Only the lines from the one containing "Image resolution: width=614" through the one containing "Select the MA5: 136.29 indicator label" should be printed, exactly as they appear below, with both ends included.

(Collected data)
*****

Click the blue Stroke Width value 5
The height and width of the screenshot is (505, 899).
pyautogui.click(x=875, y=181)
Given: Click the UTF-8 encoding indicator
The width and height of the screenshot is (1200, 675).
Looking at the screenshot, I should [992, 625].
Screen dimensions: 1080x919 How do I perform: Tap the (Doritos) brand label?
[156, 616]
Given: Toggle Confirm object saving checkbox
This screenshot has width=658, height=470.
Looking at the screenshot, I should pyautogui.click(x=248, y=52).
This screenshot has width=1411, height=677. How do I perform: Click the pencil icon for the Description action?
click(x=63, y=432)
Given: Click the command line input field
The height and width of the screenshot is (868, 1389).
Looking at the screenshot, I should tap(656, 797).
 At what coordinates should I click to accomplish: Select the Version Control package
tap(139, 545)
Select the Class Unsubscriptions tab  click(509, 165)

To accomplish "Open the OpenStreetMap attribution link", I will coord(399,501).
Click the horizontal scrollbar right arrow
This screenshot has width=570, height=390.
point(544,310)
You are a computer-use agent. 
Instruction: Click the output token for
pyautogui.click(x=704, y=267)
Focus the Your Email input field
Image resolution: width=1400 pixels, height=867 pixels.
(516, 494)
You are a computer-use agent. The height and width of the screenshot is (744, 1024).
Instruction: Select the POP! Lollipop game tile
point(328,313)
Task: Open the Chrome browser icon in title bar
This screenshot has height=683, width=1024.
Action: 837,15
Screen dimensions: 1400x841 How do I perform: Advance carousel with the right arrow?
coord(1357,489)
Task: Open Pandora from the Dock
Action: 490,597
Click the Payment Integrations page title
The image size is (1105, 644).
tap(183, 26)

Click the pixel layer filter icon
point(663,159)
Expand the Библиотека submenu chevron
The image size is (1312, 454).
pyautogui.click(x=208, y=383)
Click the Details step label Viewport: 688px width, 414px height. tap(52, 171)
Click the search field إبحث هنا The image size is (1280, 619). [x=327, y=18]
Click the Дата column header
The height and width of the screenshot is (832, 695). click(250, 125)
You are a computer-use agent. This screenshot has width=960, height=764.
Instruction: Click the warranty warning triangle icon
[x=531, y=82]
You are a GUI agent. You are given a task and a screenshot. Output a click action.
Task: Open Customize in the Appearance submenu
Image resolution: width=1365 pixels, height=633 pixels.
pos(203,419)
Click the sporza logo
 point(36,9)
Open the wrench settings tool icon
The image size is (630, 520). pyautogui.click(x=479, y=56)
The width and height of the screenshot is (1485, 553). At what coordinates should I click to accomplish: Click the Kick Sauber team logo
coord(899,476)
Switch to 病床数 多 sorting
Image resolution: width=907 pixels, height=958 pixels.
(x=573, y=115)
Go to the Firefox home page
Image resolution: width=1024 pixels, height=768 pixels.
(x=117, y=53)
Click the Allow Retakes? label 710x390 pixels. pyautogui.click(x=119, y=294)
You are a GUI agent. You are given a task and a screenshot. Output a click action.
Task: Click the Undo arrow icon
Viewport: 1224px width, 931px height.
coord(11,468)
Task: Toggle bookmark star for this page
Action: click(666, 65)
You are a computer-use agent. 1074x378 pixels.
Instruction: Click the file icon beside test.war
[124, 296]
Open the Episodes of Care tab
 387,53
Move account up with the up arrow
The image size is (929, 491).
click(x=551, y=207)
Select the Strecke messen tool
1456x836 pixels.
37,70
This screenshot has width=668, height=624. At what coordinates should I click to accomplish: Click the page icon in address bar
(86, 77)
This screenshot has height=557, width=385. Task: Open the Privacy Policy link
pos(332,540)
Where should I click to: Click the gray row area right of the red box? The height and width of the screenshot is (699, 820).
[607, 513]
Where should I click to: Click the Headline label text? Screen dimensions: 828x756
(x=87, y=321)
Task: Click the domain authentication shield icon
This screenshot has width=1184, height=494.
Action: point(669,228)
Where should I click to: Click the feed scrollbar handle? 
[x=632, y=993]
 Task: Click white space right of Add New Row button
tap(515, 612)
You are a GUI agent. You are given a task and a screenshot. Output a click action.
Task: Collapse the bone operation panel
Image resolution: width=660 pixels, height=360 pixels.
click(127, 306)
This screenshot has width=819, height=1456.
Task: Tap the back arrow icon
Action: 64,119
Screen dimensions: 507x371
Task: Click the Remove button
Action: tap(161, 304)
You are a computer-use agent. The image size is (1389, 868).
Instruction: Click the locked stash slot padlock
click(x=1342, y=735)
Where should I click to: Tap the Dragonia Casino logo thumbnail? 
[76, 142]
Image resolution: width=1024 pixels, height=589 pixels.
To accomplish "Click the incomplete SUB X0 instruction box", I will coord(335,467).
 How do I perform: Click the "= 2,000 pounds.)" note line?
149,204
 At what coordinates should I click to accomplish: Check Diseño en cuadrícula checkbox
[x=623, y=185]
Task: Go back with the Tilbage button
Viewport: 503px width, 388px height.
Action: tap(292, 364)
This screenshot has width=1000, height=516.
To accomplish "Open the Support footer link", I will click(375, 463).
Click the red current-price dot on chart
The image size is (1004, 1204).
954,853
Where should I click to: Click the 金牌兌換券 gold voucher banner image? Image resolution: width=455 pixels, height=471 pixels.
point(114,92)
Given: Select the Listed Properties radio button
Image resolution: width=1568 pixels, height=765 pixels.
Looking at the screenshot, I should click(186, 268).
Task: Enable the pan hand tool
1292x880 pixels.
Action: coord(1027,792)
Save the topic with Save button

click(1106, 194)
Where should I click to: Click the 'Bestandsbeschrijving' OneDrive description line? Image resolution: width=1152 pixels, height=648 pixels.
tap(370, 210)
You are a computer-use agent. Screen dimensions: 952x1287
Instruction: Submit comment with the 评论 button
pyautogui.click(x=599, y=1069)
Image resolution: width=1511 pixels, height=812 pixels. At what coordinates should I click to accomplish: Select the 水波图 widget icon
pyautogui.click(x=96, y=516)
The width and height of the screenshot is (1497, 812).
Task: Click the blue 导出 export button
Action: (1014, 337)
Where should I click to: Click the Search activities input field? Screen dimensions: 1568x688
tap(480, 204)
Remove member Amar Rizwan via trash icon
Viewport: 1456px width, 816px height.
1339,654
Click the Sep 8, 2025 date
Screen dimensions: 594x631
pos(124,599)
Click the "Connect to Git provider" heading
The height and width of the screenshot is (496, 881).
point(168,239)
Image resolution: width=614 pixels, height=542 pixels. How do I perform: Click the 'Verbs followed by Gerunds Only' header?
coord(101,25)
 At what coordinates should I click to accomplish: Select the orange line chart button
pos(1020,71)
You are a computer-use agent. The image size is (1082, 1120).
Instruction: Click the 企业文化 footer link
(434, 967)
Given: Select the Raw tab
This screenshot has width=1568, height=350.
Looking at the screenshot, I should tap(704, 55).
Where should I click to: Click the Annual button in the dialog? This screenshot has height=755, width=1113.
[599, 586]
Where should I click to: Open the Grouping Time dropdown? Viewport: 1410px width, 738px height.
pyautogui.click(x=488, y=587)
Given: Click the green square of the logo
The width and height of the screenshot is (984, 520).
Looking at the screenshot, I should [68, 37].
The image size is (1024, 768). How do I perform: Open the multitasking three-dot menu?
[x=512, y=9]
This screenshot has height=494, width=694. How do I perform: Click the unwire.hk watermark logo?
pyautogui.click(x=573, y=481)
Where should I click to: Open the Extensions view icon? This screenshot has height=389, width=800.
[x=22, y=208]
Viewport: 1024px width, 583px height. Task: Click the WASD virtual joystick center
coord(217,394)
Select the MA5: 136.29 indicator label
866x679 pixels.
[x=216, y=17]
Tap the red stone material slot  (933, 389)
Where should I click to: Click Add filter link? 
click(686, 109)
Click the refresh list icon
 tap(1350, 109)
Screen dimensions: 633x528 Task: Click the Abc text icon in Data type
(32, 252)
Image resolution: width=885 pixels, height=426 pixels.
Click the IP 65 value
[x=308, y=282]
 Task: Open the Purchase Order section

*****

◆ **Written response**:
Image resolution: width=614 pixels, height=542 pixels. How do I perform: Click the 'Verbs followed by Gerunds Only' header?
coord(101,25)
 At what coordinates should I click to accomplish: Select the orange line chart button
pos(1020,71)
You are a computer-use agent. The image size is (1082, 1120).
Instruction: Click the 企业文化 footer link
(434, 967)
Given: Select the Raw tab
This screenshot has width=1568, height=350.
Looking at the screenshot, I should tap(704, 55).
Where should I click to: Click the Annual button in the dialog? This screenshot has height=755, width=1113.
[599, 586]
Where should I click to: Open the Grouping Time dropdown? Viewport: 1410px width, 738px height.
pyautogui.click(x=488, y=587)
Given: Click the green square of the logo
The width and height of the screenshot is (984, 520).
Looking at the screenshot, I should [68, 37].
The image size is (1024, 768). How do I perform: Open the multitasking three-dot menu?
[x=512, y=9]
This screenshot has height=494, width=694. How do I perform: Click the unwire.hk watermark logo?
pyautogui.click(x=573, y=481)
Where should I click to: Open the Extensions view icon? This screenshot has height=389, width=800.
[x=22, y=208]
Viewport: 1024px width, 583px height. Task: Click the WASD virtual joystick center
coord(217,394)
Select the MA5: 136.29 indicator label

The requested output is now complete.